● **TASK PROMPT**
Exactly as they appear, please output the lines from the one with "Image resolution: width=1268" through the end of the material, without pictures.

● **DATA SHOWN**
[Start of Attachment]
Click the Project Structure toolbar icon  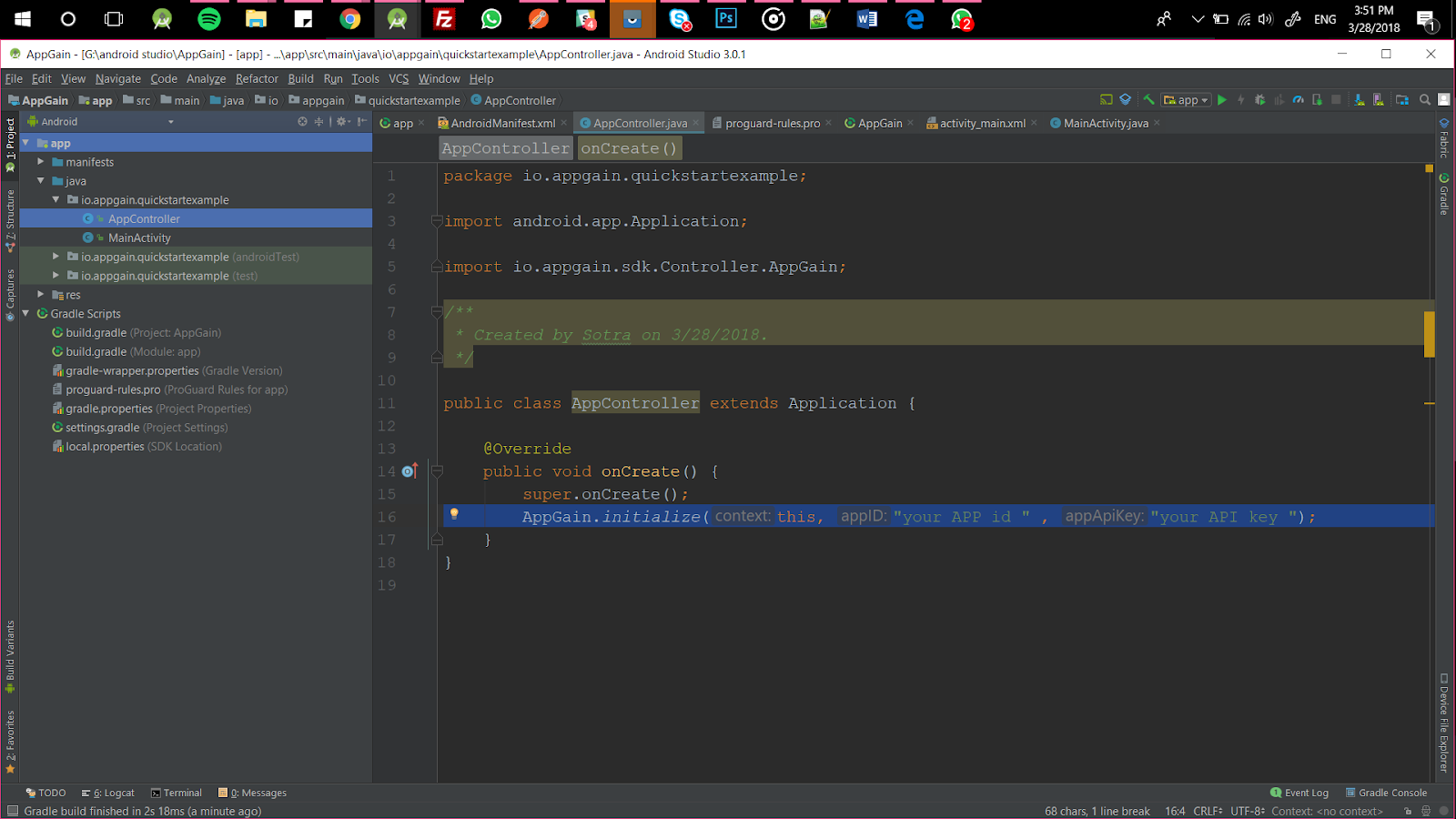click(1402, 100)
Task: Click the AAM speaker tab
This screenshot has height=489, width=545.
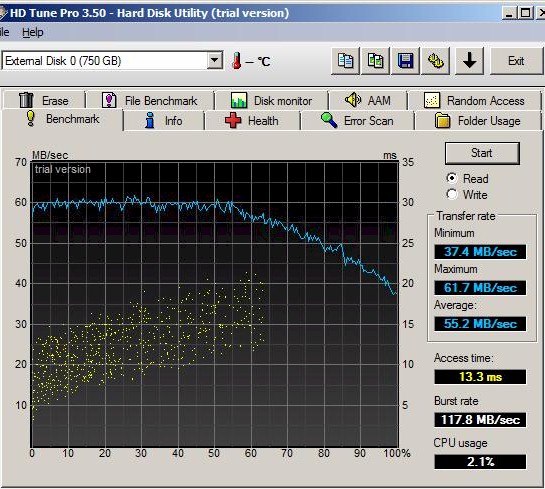Action: tap(368, 100)
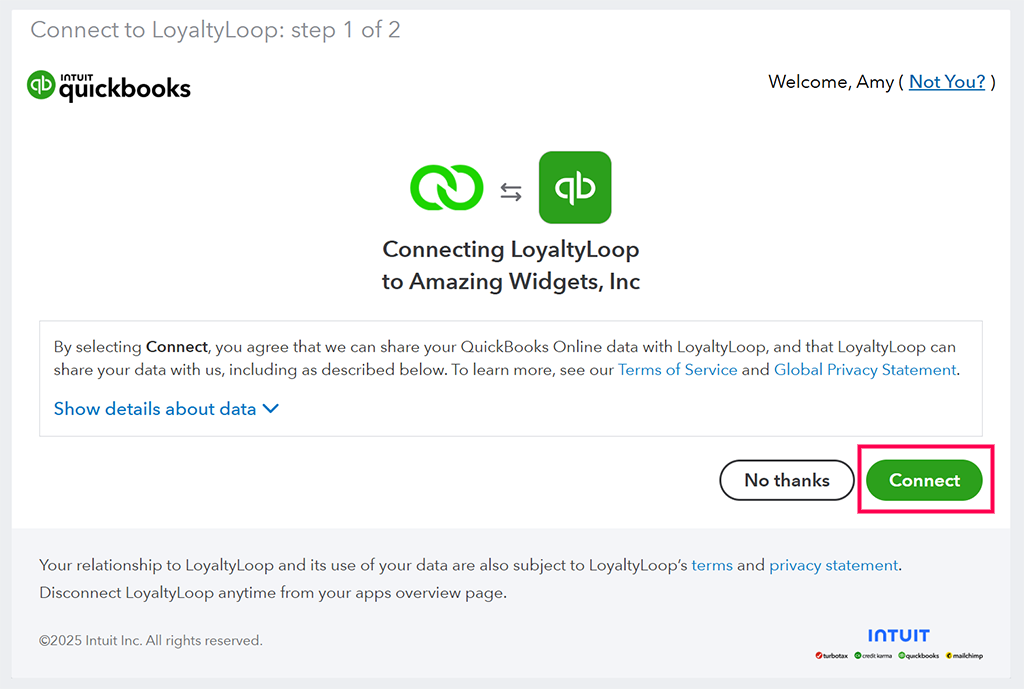The image size is (1024, 689).
Task: Open the Terms of Service link
Action: (677, 370)
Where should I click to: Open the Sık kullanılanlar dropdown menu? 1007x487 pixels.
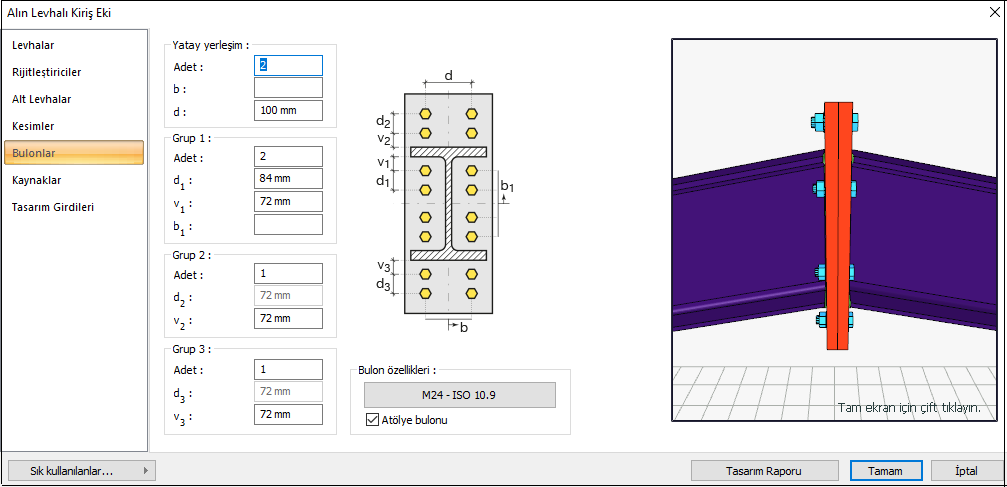point(81,470)
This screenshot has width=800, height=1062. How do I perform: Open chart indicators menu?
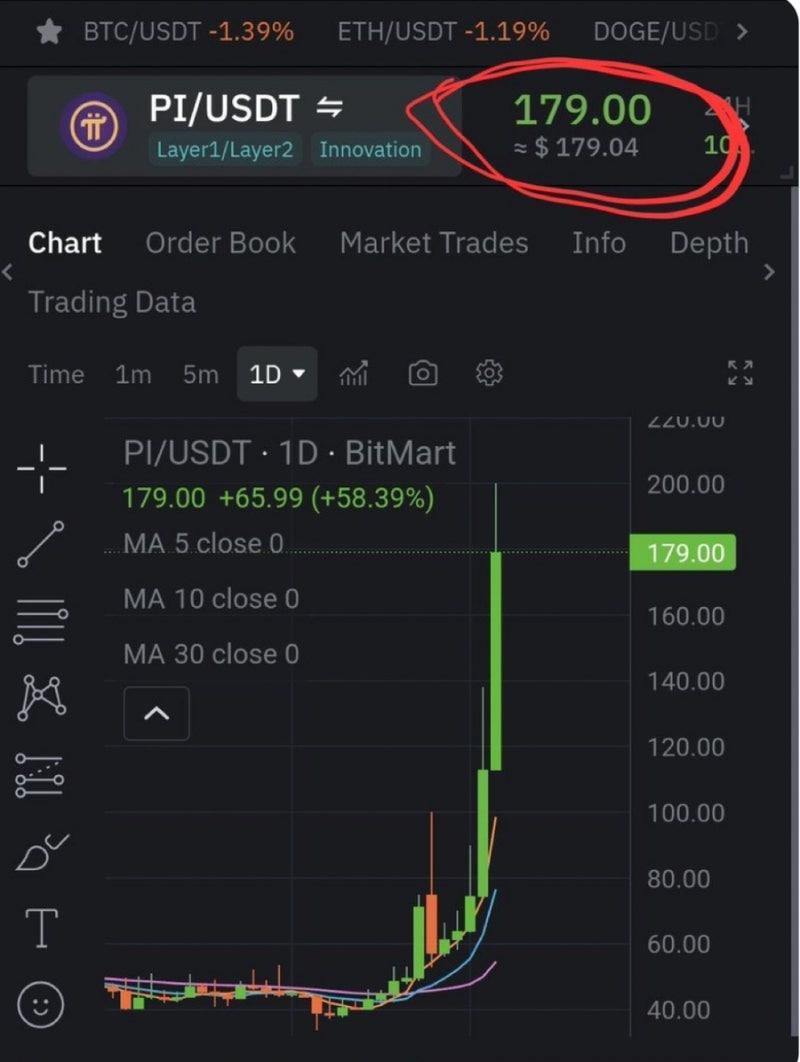coord(353,374)
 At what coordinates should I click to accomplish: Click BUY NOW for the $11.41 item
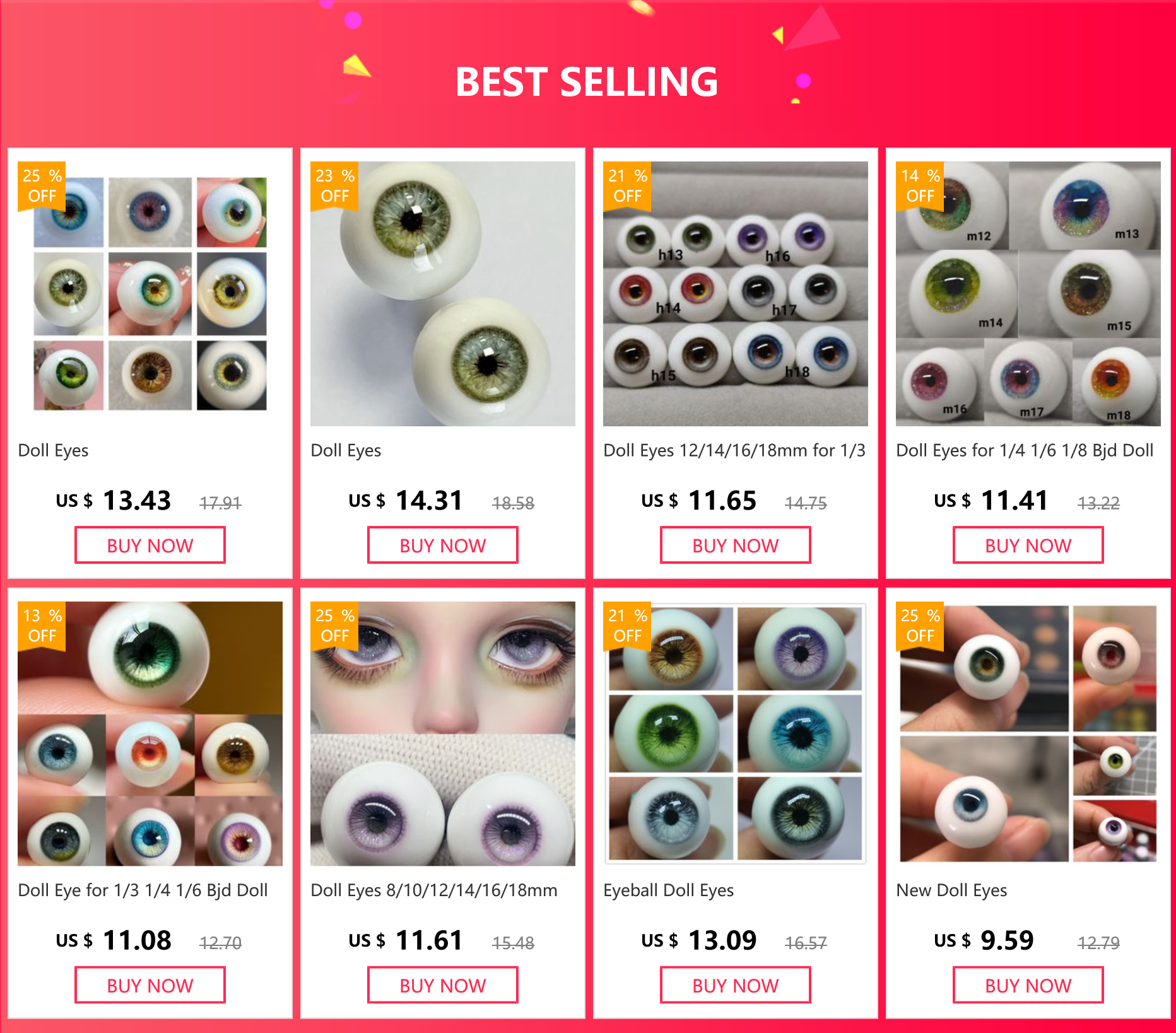[1028, 546]
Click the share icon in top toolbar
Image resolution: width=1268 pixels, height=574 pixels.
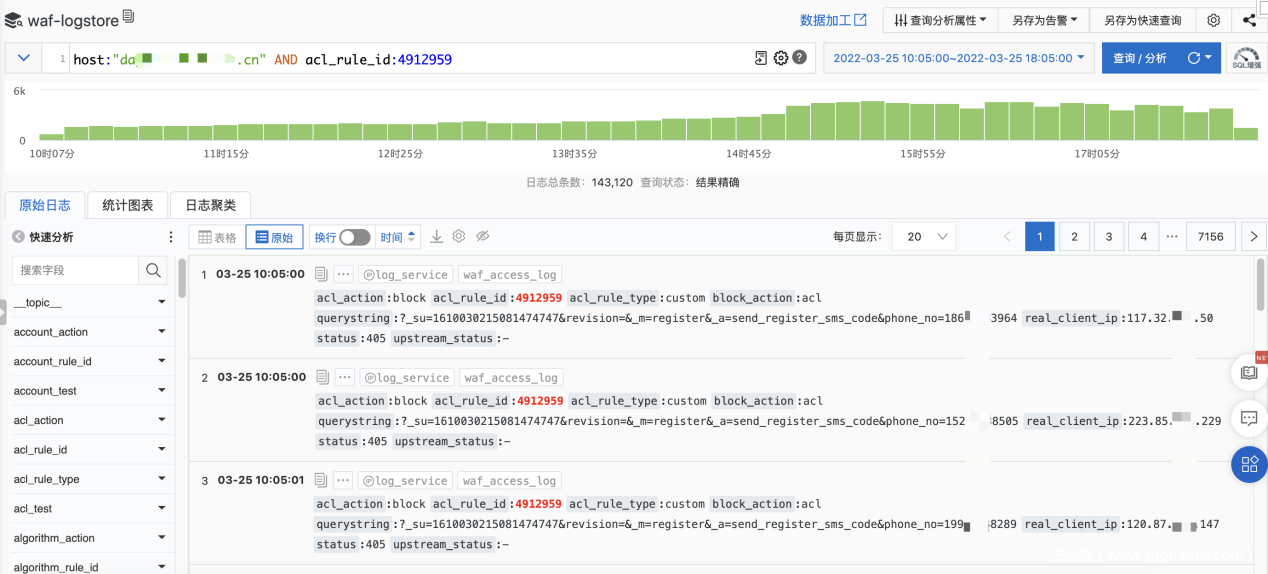[x=1249, y=20]
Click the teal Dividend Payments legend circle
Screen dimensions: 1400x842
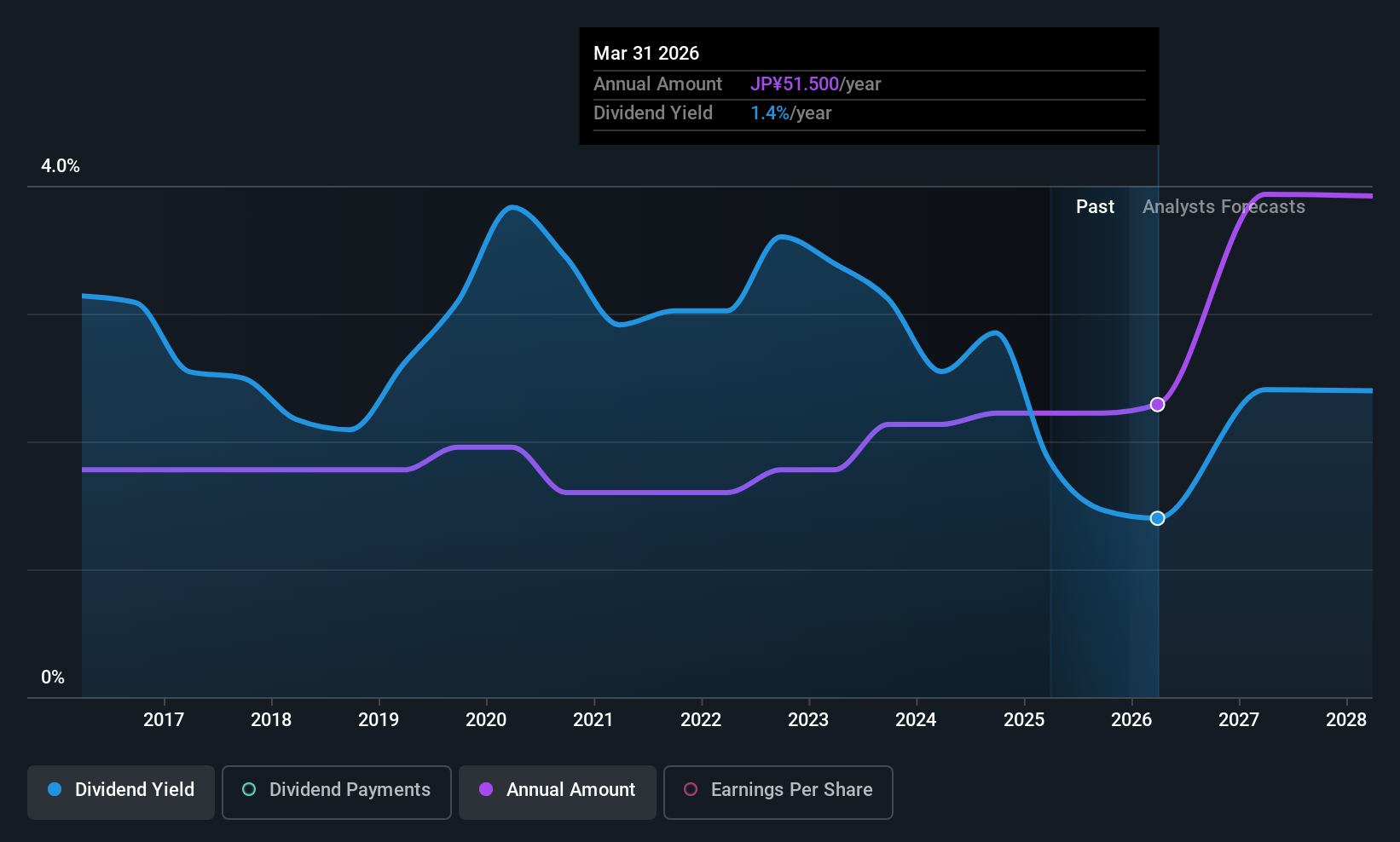point(249,789)
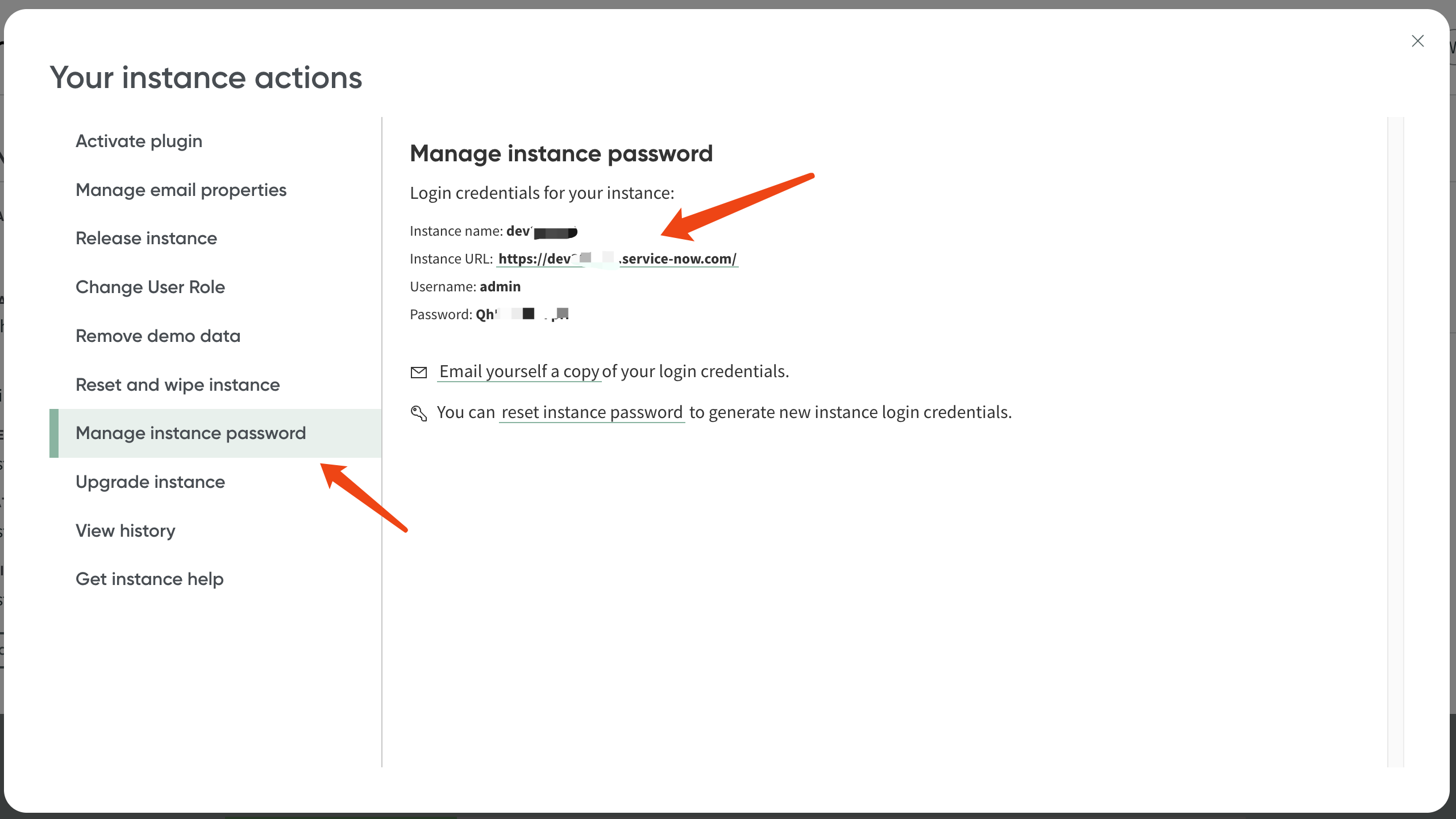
[End of Attachment]
● **ANSWER SPACE**
Image resolution: width=1268 pixels, height=574 pixels.
[x=1249, y=20]
Click the teal Dividend Payments legend circle
Screen dimensions: 1400x842
point(249,789)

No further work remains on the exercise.